I prefer to buy my food at an open mama mboga market located at Nairobi West near where I live because it is more pleasant to do so than going to an air-conditioned grocery store.
It is from this market and from a conversation with a market vendor there that I first heard of the operations of the fresh food aggregator Twiga Foods — the start-up that has been winning international accolades for implementing a highly successful and fintech-enabled food supply chain that connects rural farmers to street vendors in the urban areas of Kenya.
Twiga Foods has built a platform that has allowed fresh produce vendors and small retail businesses to order and replenish stock from the comfort of their premises on their mobile phones. Fresh produce suppliers are paid within 24 hours.
Agriculture, despite being touted as the mainstay of the economy, hardly attracts serious private investment. Indeed, there is very little happening in the sector in terms of commercial investment.
And despite all the breakthroughs in ICT and in bioscience we keep hearing about, the impact on agricultural productivity in this country has been minimal to say the least.
So, when I received an invitation the other day to meet and interview the founder and chief executive of Twiga Foods, Peter Njonjo, I readily accepted the invitation. We in the press are yet to evolve a culture of celebrating our own innovators and authentic entrepreneurs and business leaders.
I made a mental note that Mr Njonjo deserved a hearing because he represents the new generation of local innovators and entrepreneurs who are blazing the trail in the fintech space — mobilising hundreds of millions shillings of venture capital money and channelling it into developing modern and technology-enabled supply chains to support rural agriculture and small retail businesses.
We started by going through facts, numbers and statistics. I was to learn that in the last eight years, Twiga Foods has touched 130,000 smallholder farmers.
It has trucks and haulers covering 120,000 kilometres a day, transporting 1.2 million kilogrammes of assorted products daily. The company runs a modern massive digital distribution centre that is located in Ruiru.
I think people like Njonjo are investors who are seeing opportunities in the broken retail markets in this country.
Today, the typical customer of Twiga Foods exhibits the following characteristics.
The supply to their business is fragmented which means that on a single product you will find a small retailer dealing with multiple parties — from a manufacturer-appointed distributor to small stockists all with different pricing and trading terms.
Secondly, due to the lack of scale, logistics and transport can end up eating up to 40 percent of trading margins for the small businessman and the mama mboga.
In most cases, the order they place for replenishing stock is not driven by the needs of customers but based on how much capital they have at hand.
It is a broken market.
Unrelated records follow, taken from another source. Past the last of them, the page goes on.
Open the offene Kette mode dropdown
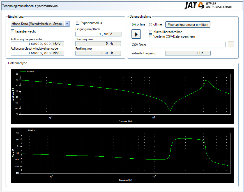 point(67,24)
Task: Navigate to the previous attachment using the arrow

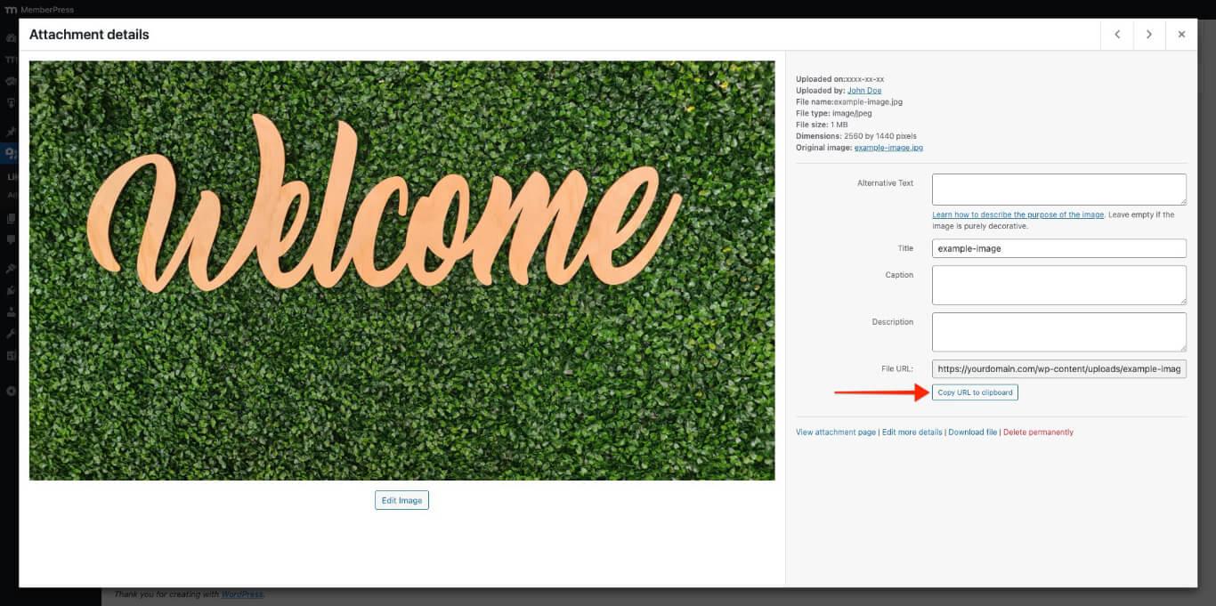Action: click(1116, 34)
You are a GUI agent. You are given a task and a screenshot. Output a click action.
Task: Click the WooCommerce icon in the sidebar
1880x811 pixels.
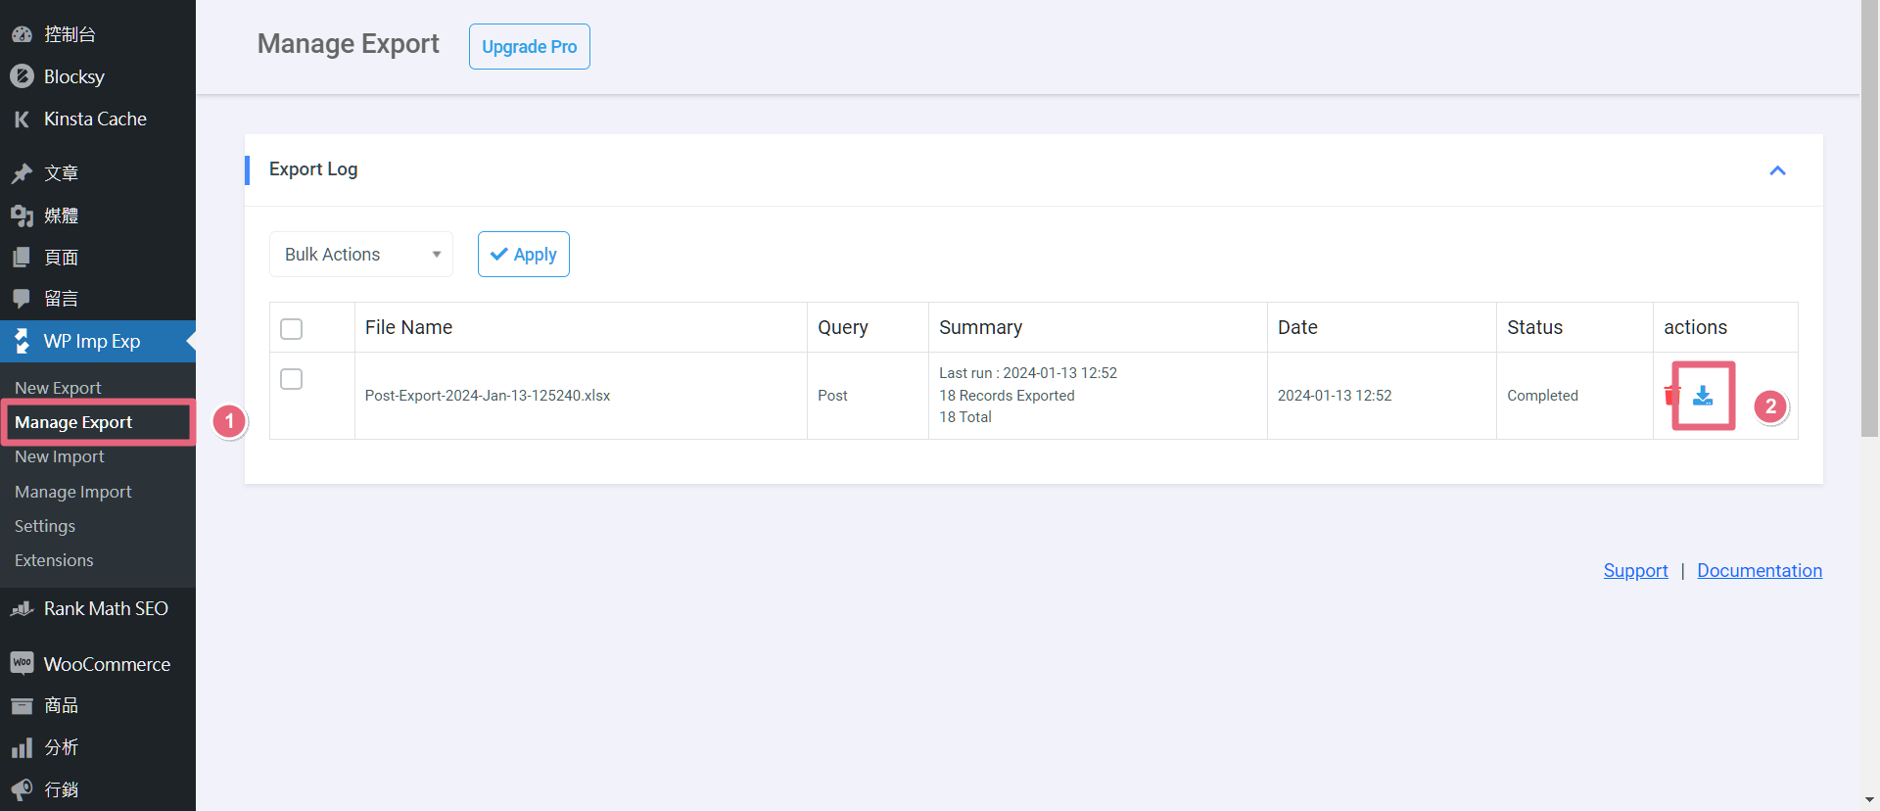(x=22, y=664)
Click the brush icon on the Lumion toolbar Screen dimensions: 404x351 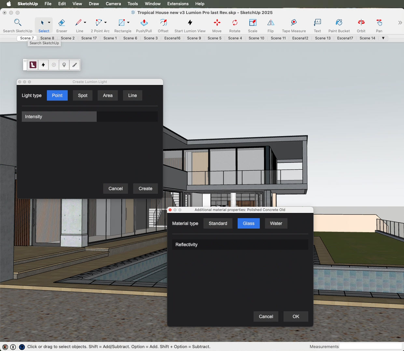(x=75, y=64)
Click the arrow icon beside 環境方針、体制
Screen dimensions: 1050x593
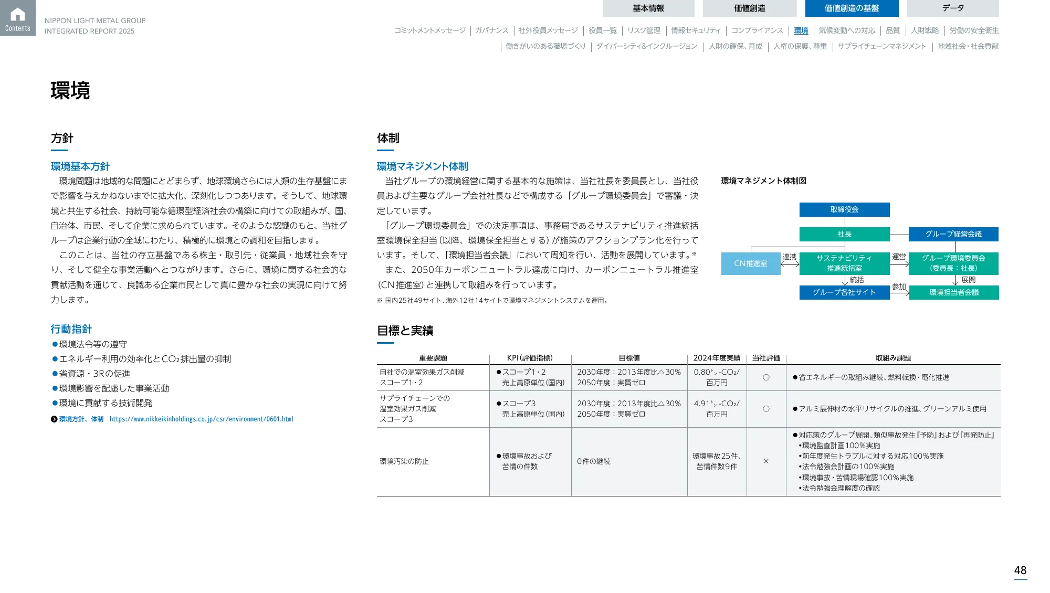pos(53,419)
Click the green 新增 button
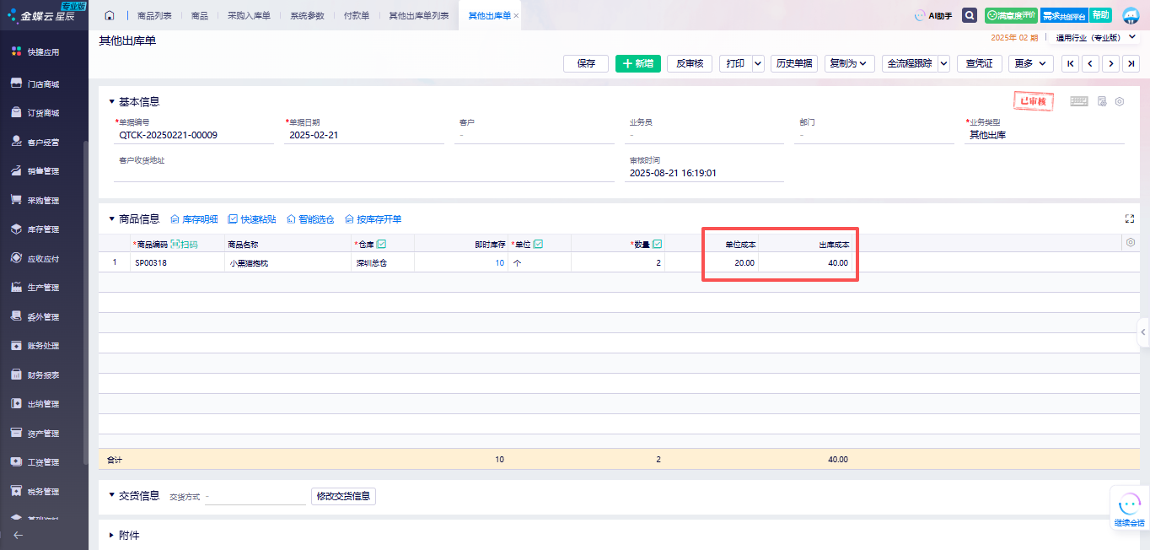Screen dimensions: 1150x550 tap(637, 63)
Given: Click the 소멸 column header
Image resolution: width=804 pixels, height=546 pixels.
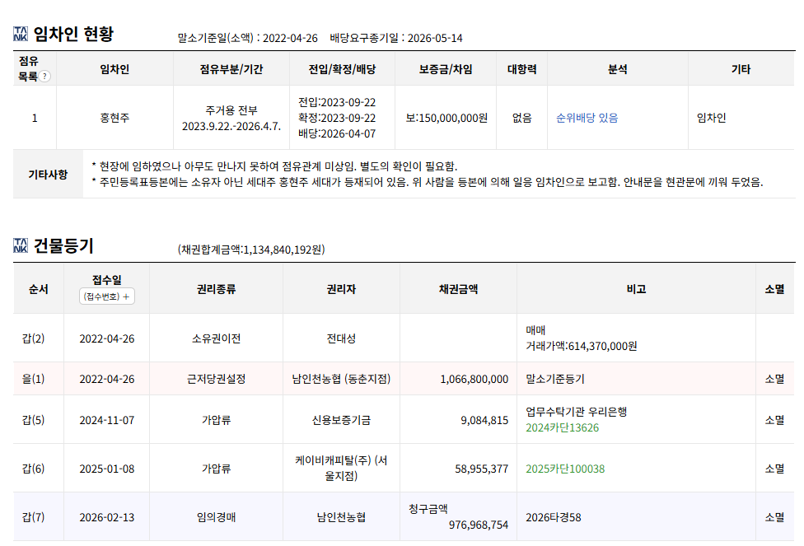Looking at the screenshot, I should coord(775,289).
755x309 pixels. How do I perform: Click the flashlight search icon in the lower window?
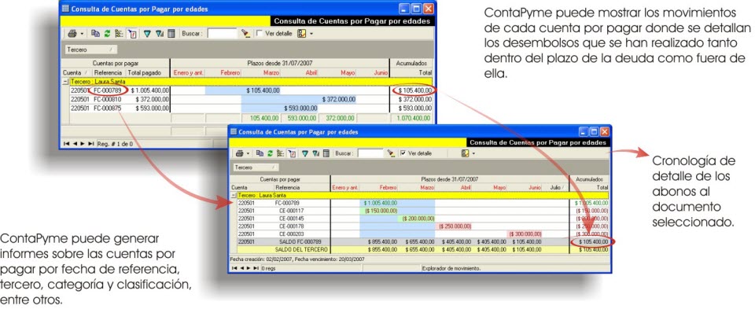tap(392, 153)
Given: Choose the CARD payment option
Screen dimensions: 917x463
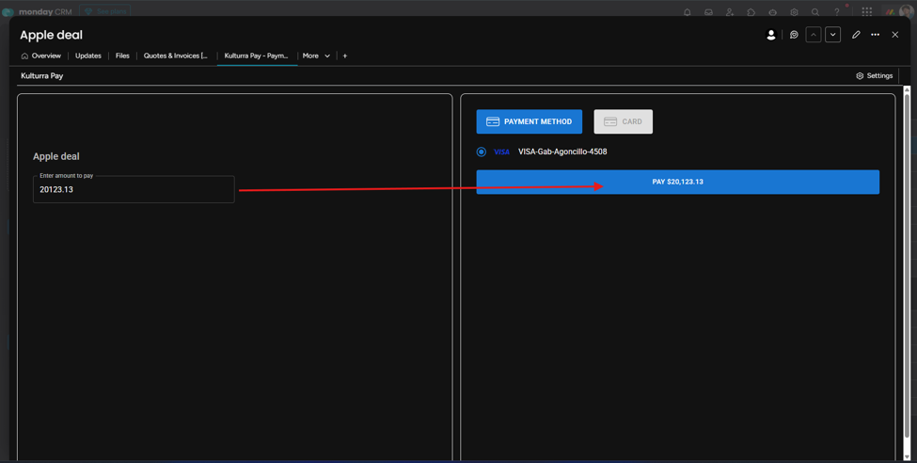Looking at the screenshot, I should [624, 121].
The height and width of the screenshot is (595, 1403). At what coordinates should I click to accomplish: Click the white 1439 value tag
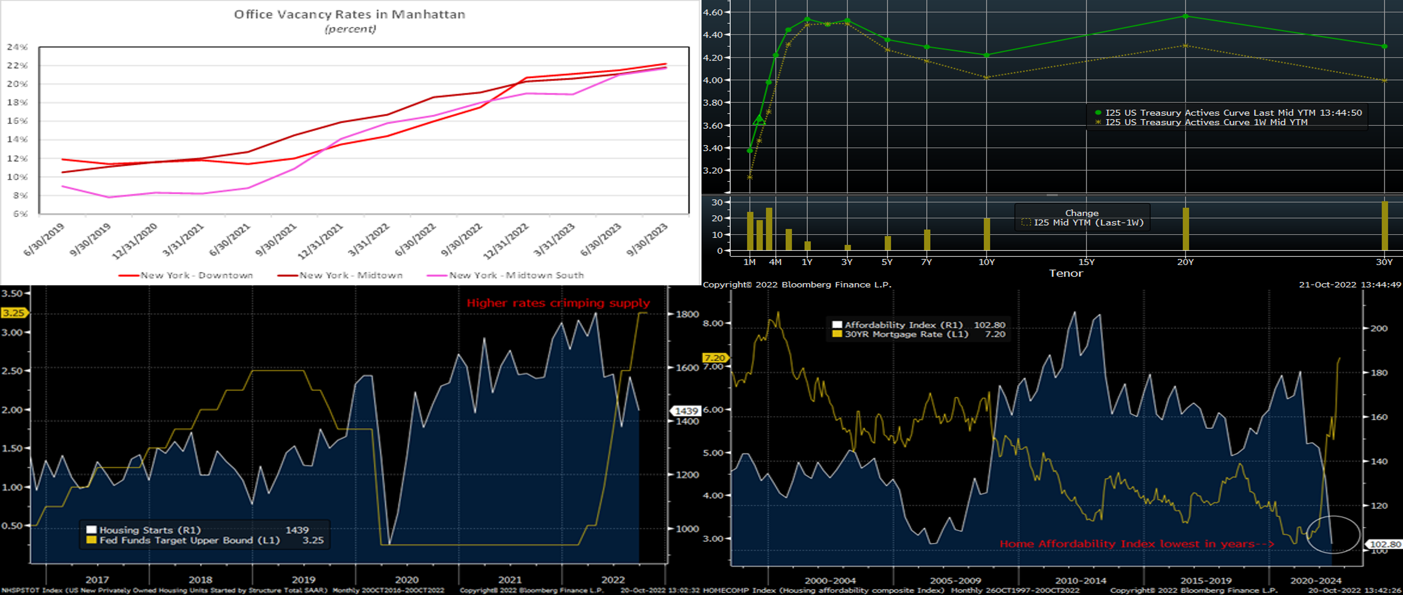coord(686,411)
If you are in doubt, just look at prices obtained for produce at the farm gate and compare it with what the same goods are sold for at supermarkets.
When I met Mr Njonjo, and as the conversation progressed I saw in him all the innovation principles we hold dear: the ability to take risks, to embrace failure and unexpected outcomes, to disrupt the status quo, and to invest in the future.
This week, Twiga Foods announced that it has invested in producing its own crop on a 650 hectare farm where it will be growing tomatoes and onions under irrigation.
Today, the wholesale price of tomatoes in Carlifornia is $100 per tonne. In Kenya, the same quantity goes for $420.
Innovation and commercial investment in agricultural production is what will give us food security. We must learn to celebrate our innovators.